▶ _Goal of the exercise_
Convert the lines from the line with "Given: Open Spotify from the taskbar" to the line with "(x=299, y=385)", both included, into a Markdown table with the columns n and Line, giving each nonblank line its own numbered row and leaving out blank lines.

☆ ☆ ☆

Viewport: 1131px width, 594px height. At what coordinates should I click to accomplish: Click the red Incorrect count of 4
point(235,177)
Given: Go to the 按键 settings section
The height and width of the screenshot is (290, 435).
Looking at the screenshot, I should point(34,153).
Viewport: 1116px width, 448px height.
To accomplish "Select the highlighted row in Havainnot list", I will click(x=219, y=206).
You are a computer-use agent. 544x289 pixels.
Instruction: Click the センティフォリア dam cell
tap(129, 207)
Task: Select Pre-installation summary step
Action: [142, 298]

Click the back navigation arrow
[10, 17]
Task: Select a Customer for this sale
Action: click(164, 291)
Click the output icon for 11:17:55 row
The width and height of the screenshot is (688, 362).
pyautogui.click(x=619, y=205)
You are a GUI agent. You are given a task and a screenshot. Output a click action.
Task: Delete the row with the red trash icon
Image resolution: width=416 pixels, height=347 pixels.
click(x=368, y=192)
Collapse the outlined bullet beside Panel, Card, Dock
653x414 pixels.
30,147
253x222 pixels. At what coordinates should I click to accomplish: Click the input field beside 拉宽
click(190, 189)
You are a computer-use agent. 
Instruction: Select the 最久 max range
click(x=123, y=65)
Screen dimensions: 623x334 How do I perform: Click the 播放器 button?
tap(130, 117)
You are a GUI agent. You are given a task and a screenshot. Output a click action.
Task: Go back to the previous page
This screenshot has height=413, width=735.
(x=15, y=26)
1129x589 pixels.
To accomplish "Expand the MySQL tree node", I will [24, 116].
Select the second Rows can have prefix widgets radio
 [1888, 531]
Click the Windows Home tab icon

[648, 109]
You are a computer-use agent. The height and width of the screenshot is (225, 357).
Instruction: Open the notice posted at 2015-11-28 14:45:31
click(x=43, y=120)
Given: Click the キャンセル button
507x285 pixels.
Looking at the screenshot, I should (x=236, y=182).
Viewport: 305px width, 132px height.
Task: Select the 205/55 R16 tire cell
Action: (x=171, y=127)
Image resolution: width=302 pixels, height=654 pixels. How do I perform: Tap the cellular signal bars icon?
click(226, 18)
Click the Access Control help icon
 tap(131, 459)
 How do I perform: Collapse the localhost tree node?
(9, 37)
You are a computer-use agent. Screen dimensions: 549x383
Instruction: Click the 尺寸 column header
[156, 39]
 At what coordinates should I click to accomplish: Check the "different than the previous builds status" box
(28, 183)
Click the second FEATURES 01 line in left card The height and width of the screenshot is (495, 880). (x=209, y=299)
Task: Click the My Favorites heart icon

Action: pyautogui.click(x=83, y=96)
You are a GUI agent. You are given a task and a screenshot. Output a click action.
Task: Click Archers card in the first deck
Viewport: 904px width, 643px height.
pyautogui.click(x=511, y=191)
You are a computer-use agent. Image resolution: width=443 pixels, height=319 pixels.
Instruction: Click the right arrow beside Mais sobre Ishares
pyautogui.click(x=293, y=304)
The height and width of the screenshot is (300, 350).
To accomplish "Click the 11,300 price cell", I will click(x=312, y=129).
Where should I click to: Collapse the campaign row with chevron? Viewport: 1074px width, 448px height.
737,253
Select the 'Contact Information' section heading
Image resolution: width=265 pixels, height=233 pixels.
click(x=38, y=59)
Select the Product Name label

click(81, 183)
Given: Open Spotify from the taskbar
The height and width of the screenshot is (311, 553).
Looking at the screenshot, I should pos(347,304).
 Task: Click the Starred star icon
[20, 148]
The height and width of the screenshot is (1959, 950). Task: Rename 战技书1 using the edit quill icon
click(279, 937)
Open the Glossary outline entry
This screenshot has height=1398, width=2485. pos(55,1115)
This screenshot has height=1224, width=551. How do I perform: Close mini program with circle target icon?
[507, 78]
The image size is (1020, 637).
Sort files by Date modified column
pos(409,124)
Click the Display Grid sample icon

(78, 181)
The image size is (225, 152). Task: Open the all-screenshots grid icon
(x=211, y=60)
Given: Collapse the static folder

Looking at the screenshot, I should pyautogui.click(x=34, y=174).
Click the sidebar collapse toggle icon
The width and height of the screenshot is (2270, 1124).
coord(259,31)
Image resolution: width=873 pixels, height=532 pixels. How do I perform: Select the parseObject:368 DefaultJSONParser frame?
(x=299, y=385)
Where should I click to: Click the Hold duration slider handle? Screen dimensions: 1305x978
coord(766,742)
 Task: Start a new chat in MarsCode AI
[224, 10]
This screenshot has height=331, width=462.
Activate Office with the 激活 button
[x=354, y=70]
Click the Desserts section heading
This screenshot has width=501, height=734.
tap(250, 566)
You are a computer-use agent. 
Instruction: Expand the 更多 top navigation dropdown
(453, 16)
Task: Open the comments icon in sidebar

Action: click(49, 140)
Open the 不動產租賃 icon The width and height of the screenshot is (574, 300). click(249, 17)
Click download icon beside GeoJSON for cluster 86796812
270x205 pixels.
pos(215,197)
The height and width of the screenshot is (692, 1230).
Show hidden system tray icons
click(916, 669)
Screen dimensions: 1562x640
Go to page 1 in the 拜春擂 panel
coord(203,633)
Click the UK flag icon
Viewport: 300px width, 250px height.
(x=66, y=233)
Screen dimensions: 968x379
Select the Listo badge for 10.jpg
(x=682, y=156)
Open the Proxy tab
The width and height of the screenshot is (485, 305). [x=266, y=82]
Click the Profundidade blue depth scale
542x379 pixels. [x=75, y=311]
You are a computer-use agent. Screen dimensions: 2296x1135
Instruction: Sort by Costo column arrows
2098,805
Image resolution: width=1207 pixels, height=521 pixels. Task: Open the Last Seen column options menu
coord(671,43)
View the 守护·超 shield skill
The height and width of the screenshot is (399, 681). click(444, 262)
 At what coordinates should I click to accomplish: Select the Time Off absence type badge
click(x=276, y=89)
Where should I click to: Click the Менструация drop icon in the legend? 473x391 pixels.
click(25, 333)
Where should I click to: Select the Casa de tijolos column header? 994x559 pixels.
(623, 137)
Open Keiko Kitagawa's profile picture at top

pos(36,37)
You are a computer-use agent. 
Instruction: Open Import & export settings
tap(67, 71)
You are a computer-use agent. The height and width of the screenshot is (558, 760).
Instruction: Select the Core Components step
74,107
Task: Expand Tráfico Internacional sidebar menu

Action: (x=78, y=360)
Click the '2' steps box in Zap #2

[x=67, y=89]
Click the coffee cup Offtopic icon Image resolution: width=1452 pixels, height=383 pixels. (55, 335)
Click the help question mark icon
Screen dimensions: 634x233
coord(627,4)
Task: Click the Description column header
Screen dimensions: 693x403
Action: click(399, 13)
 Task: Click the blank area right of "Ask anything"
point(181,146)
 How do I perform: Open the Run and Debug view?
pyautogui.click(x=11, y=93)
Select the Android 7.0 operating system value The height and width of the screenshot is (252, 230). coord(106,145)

☆ ☆ ☆

▶ _Task answer_
| n | Line |
|---|---|
| 1 | Given: Open Spotify from the taskbar |
| 2 | The height and width of the screenshot is (311, 553). |
| 3 | Looking at the screenshot, I should pos(347,304). |
| 4 |  Task: Click the Starred star icon |
| 5 | [20, 148] |
| 6 | The height and width of the screenshot is (1959, 950). Task: Rename 战技书1 using the edit quill icon |
| 7 | click(279, 937) |
| 8 | Open the Glossary outline entry |
| 9 | This screenshot has height=1398, width=2485. pos(55,1115) |
| 10 | This screenshot has height=1224, width=551. How do I perform: Close mini program with circle target icon? |
| 11 | [507, 78] |
| 12 | The image size is (1020, 637). |
| 13 | Sort files by Date modified column |
| 14 | pos(409,124) |
| 15 | Click the Display Grid sample icon |
| 16 | (78, 181) |
| 17 | The image size is (225, 152). Task: Open the all-screenshots grid icon |
| 18 | (x=211, y=60) |
| 19 | Given: Collapse the static folder |
| 20 | Looking at the screenshot, I should pyautogui.click(x=34, y=174). |
| 21 | Click the sidebar collapse toggle icon |
| 22 | The width and height of the screenshot is (2270, 1124). |
| 23 | coord(259,31) |
| 24 | Image resolution: width=873 pixels, height=532 pixels. How do I perform: Select the parseObject:368 DefaultJSONParser frame? |
| 25 | (x=299, y=385) |